> ~ Insights by SewCalGal ~

Saturday, December 31, 2011

FMQ Challenge - Q&A



Many FMQ questions will be addressed in various tutorials, on one of the FMQ Experts' Blog, or on the Facebook page for this group (2012 Free Motion Quilting Challenge).   I will also use this page to log many of the questions and answers on this page.  This page will also be updated periodically, so you may want to refer back to this page periodically to see if a question has already been asked, or if there is an answer to one of your questions. 

Also, the default assumption is answers are mine, unless noted otherwise.  If I find a link to a good reference, I will add that link.  If  I receive feedback from an FMQ Expert, I'll clarify which Expert shared their insight. 


How do I join this challenge?
Is it too late to join this challenge ?
  • It is never too late.  While tutorials will be released monthly, you can do these exercises anytime, and follow along at your leisure.  It is more of a matter that if you complete a tutorial exercise in the month that it is released, you can enter to win a monthly prize.  If you complete all 12 of the FMQ Challenge tutorials anytime in 2012 you can enter to win a Grand Prize.
Is this Challenge for midarm and longarm quilters, or just those with a home (domestic) sewing machine?
  • This challenge is focused on those with a home (domestic) sewing machine.  The thought of having a different change for those with midarm and/or longarm machines is under consideration.  Insights may still be of interest to those using midarm/longarm sewing machines, and FMQ designs may also be of interest, but the actual challenge is focused on home sewing machines.
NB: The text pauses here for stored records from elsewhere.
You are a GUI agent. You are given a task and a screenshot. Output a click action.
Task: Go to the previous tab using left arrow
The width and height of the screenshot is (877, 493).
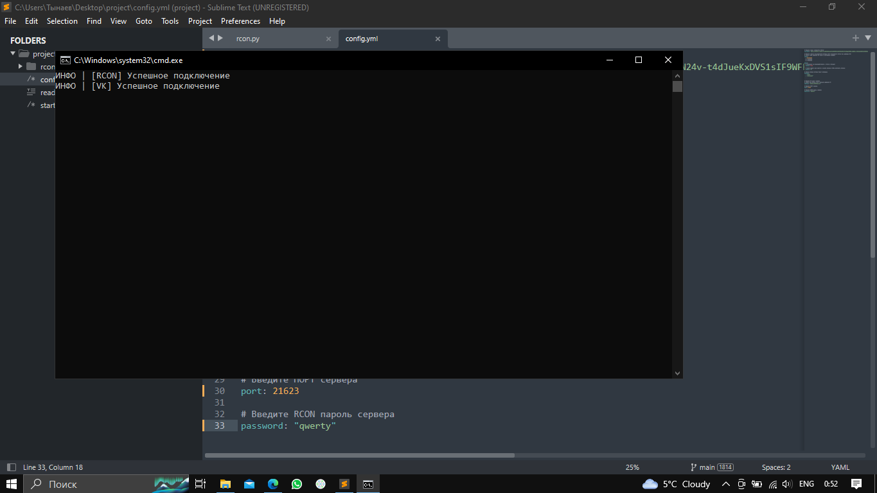(x=211, y=39)
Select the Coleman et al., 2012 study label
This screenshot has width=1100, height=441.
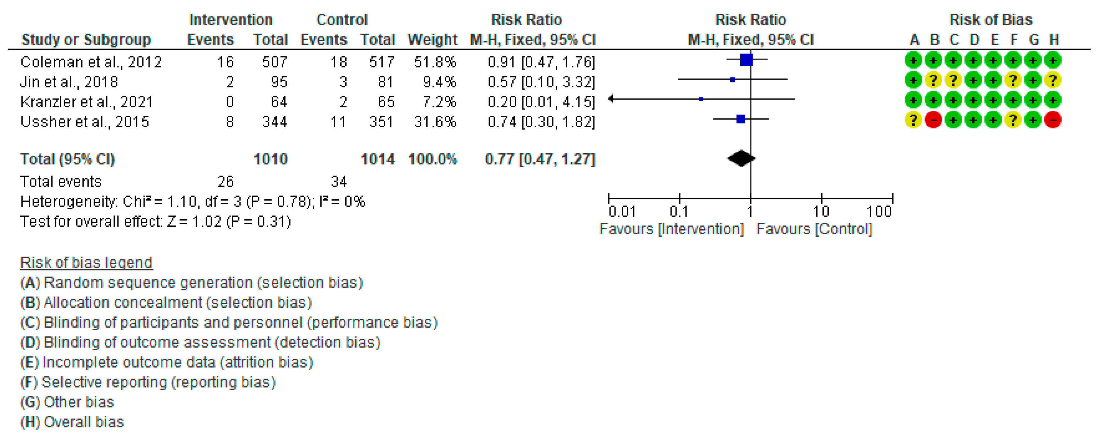tap(91, 62)
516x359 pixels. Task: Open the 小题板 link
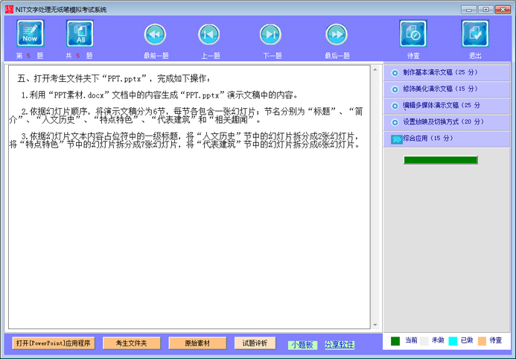pos(303,345)
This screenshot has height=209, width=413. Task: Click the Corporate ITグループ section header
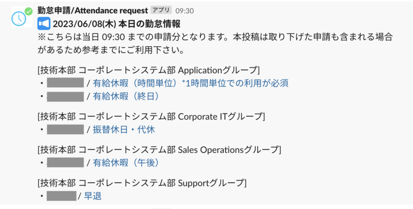tap(151, 116)
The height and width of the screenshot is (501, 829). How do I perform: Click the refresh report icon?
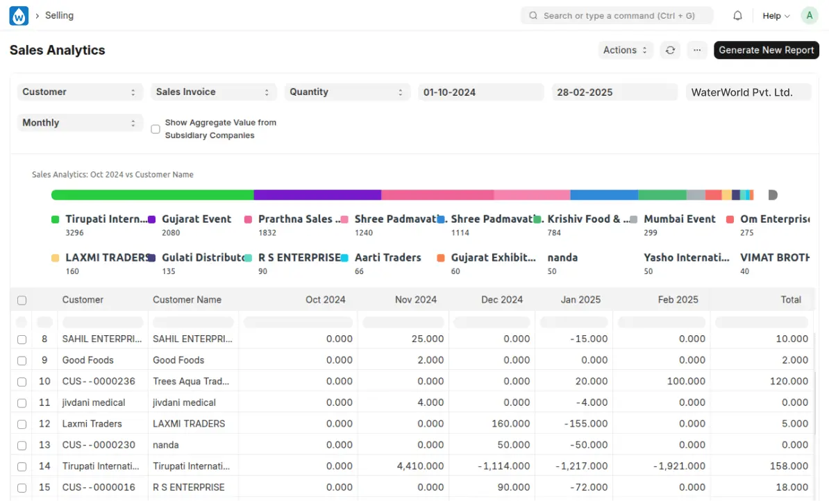point(670,50)
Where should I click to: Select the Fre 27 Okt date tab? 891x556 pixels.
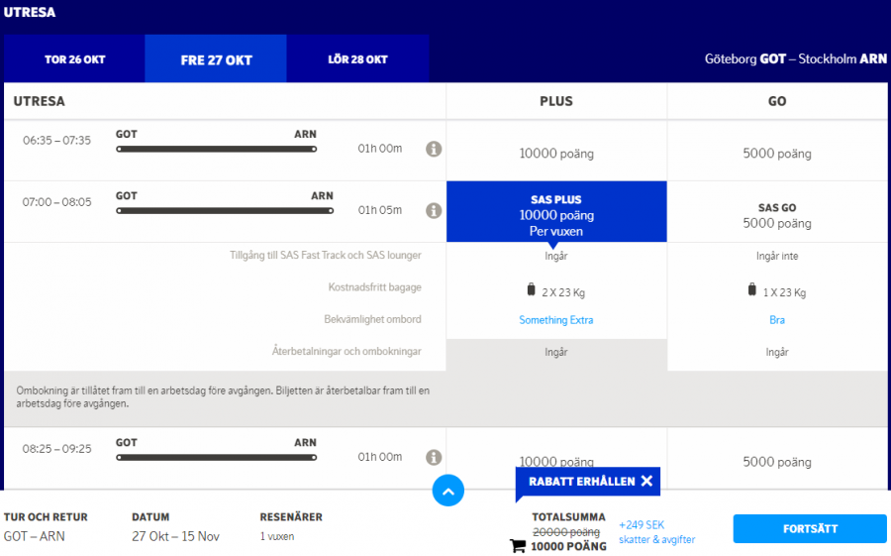(x=216, y=59)
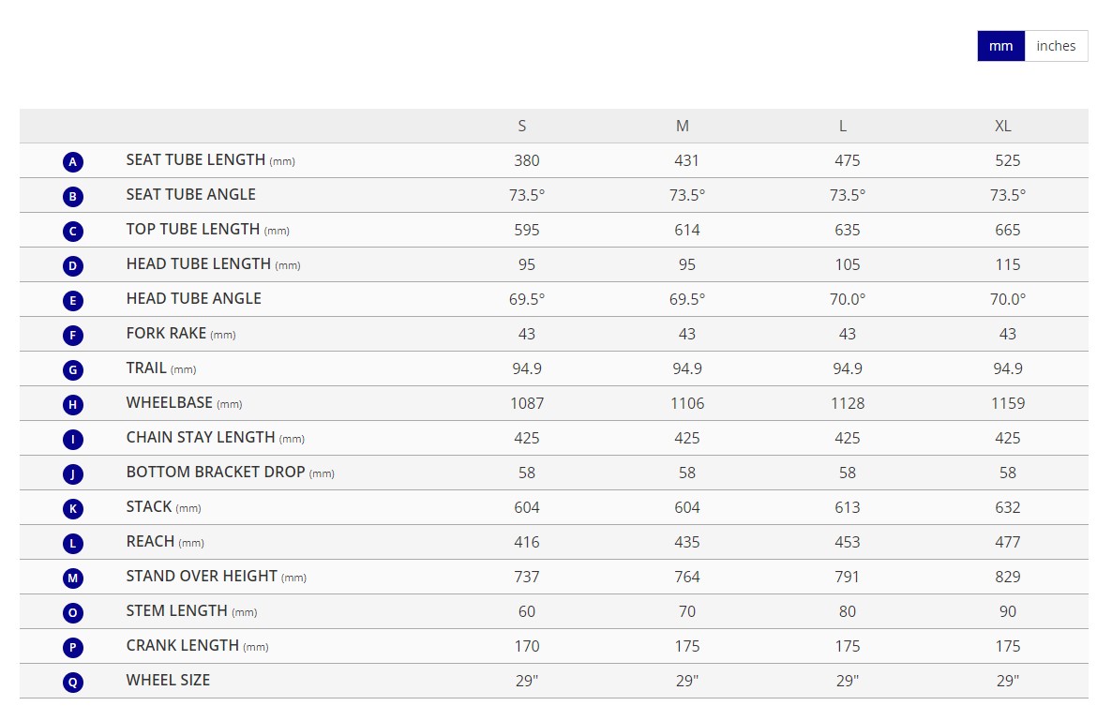Click the CHAIN STAY LENGTH label

point(201,437)
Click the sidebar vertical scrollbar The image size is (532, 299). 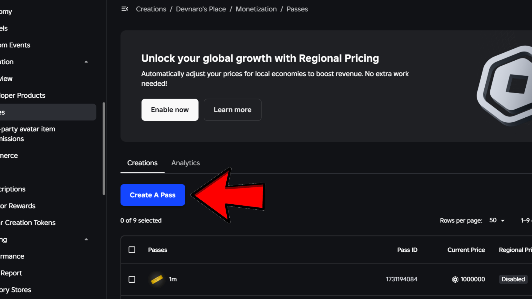click(104, 148)
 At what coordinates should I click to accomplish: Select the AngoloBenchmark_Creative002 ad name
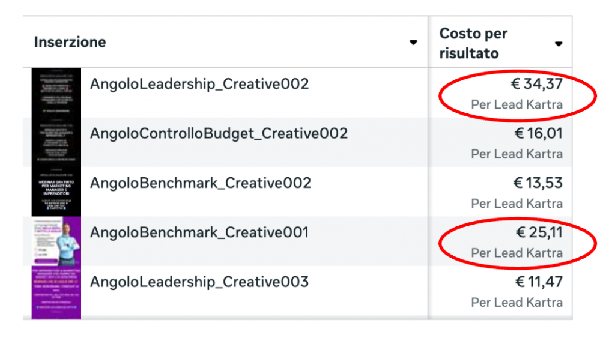[x=201, y=183]
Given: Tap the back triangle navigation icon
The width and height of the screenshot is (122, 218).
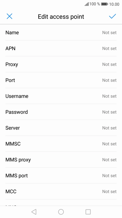Looking at the screenshot, I should [x=34, y=212].
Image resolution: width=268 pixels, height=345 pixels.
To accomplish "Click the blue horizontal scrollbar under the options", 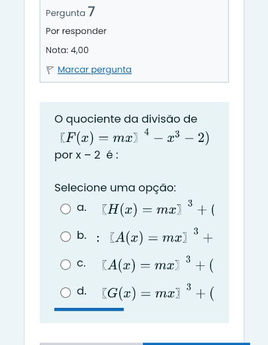I will [x=89, y=309].
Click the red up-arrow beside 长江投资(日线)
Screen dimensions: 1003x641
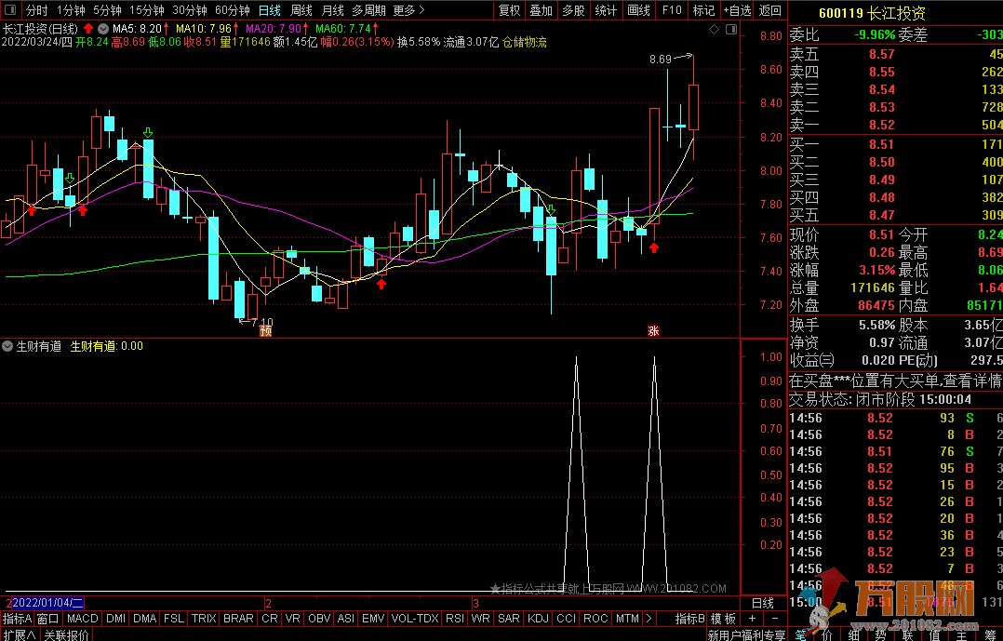(88, 30)
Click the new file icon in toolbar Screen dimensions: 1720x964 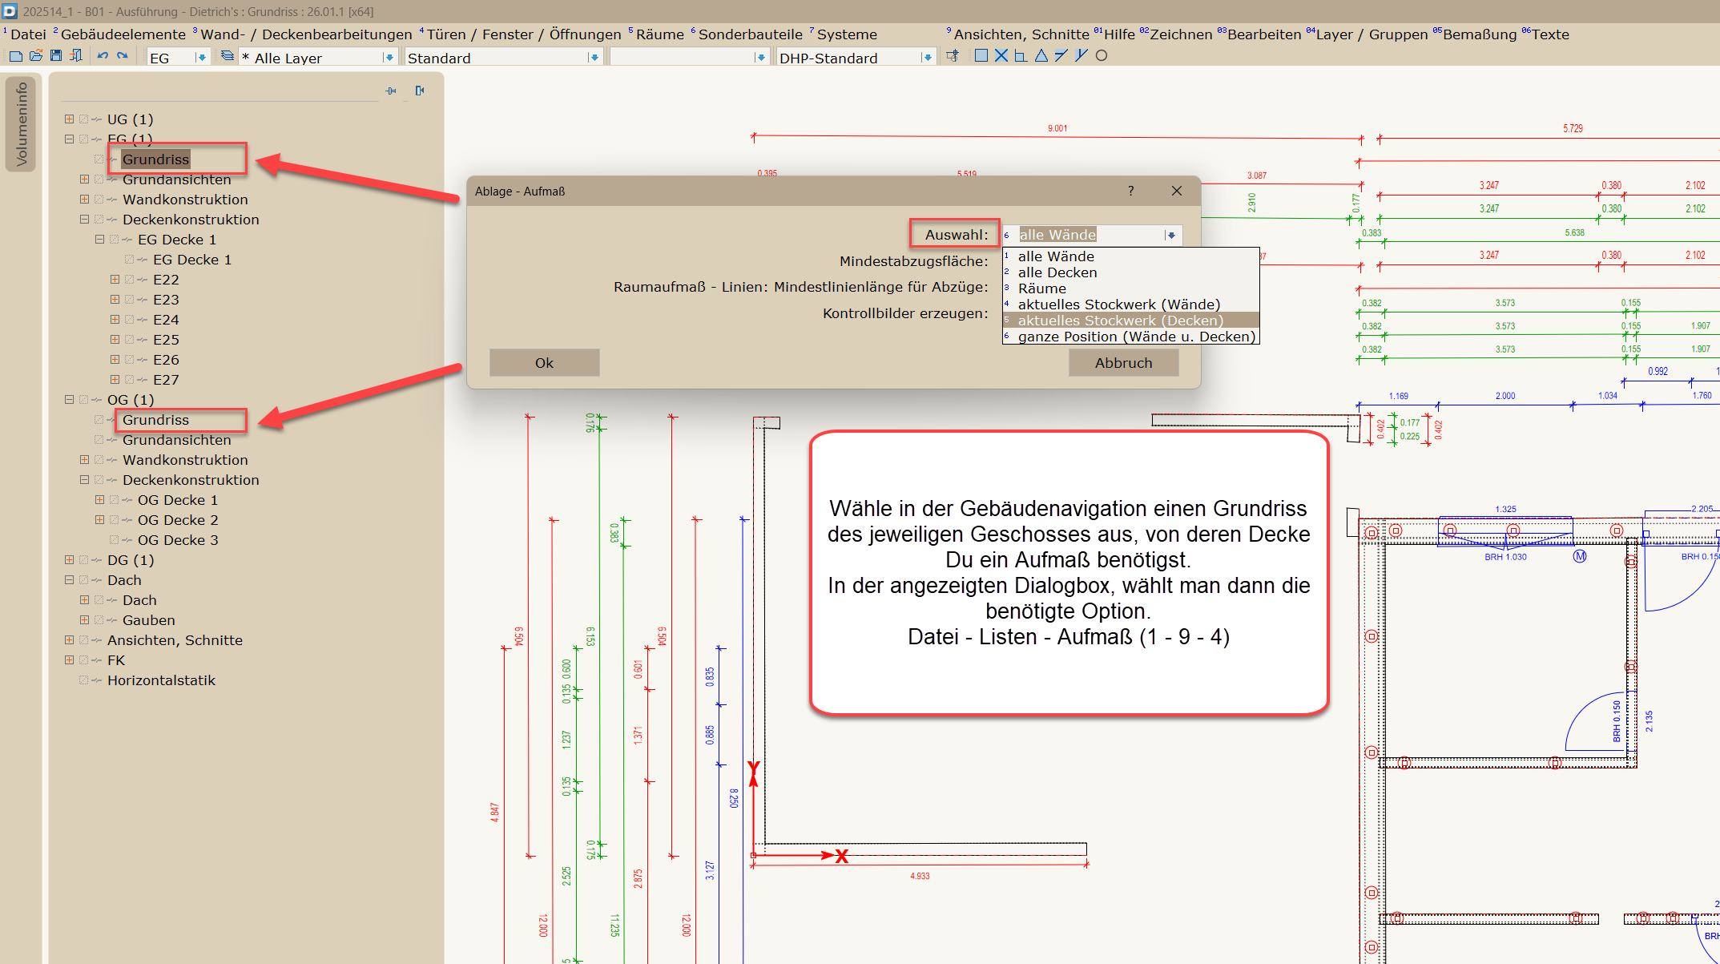click(x=16, y=56)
I know how to do FMQ, but what do you do with the quilting?
  • This may be covered in one or more of the FMQ tutorials, or on an FMQ Experts blog.  SewCalGal recommends building a library of FMQ quilting books and FMQ DVDs, as well as taking classes where there is frequently a sharing of quilts and group discussion on how various quilts should be quilted.
Should my feed dogs be up or down?
  • You'll find a variety of preferences for various FMQ techniques.  SewCalGal recommends you try both, follow the advice of the FMQ Experts, but my personal preference is to drop my feeddogs.

How do you work with so much fabric in a domestic machine?
  • Start building your skills with a practice quilt sandwich and work on small quilt sizes first.  Overtime, try working on large projects.  There are a variety of ways to work on large projects, but you need to assess your work area for how your quilt will move around.  You do not want it to hang off the table, as the weight will make it difficult to move around on your sewing bed.  SewCalGal recommends you take classes with FMQ Teachers that work on large projects, to see how quilts are physically placed and moved while being quilted on a domestic machine. 

How come I can't get my bobbin thread to come up before I start sewing ?
  • Hold the end of your top thread and slowly run your machine to do a single stitch, where your top thread will pull up your bobbin thread.  Troubleshooting may be that you need to pull out your bobbin thread to verify it was wound thru the bobbin case properly, as well as it has long enough thread for the top thread to pull it up.  Verify your machine is clean, free of lint.  You may also need to take your machine in for service.
Why do I have sewing that looks like "eyelasses" on the bottom of my quilt ?
  • Two common reasons are moving the quilt sandwich too fast around curves and having tension issues.  There are also many wonderful FMQ quilting books that share excellent troubleshooting tips for this type of issue.

How to start/stop and hide your threads ?

What machines are the FMQ Experts using?
Many of the FMQ Experts use a variety of machines, but their primary machine is:
  • Sarah Vedeler (Bernina 830)
  • Frances Moore (Juki)
  • Paula Reid (Bernina 730)
  • Diane Gaudynski (Bernina 730)



3 comments:

marilyn said...

the Pajamaquilter www.pajamaquilter.com is having a sale right now, just in time for the quilt along! I love her dvd's and books and am not afiliated with her, but throught I'd pass this along to anyone who needs some help.

Louisa Lawson said...

I have a 2' x 3' whiteboards as recommended by Pajamaquilter and it is really easy to use together the motion in your brain. You can just wipe it clean and is cheaper than using fabric for initial practices,

quilt 'n piece said...

I have chosen to do the square sample which I have made up and made my sandwich. After quilting in the ditch, would it be in order to bind the quilt. I feel that having my sampler around for a whole year, the edges are going to fray terribly. The other alternative is to bring the backing fabric around to the front and tack it, enclosing the batting. Thinking about it, the latter might be the better solution?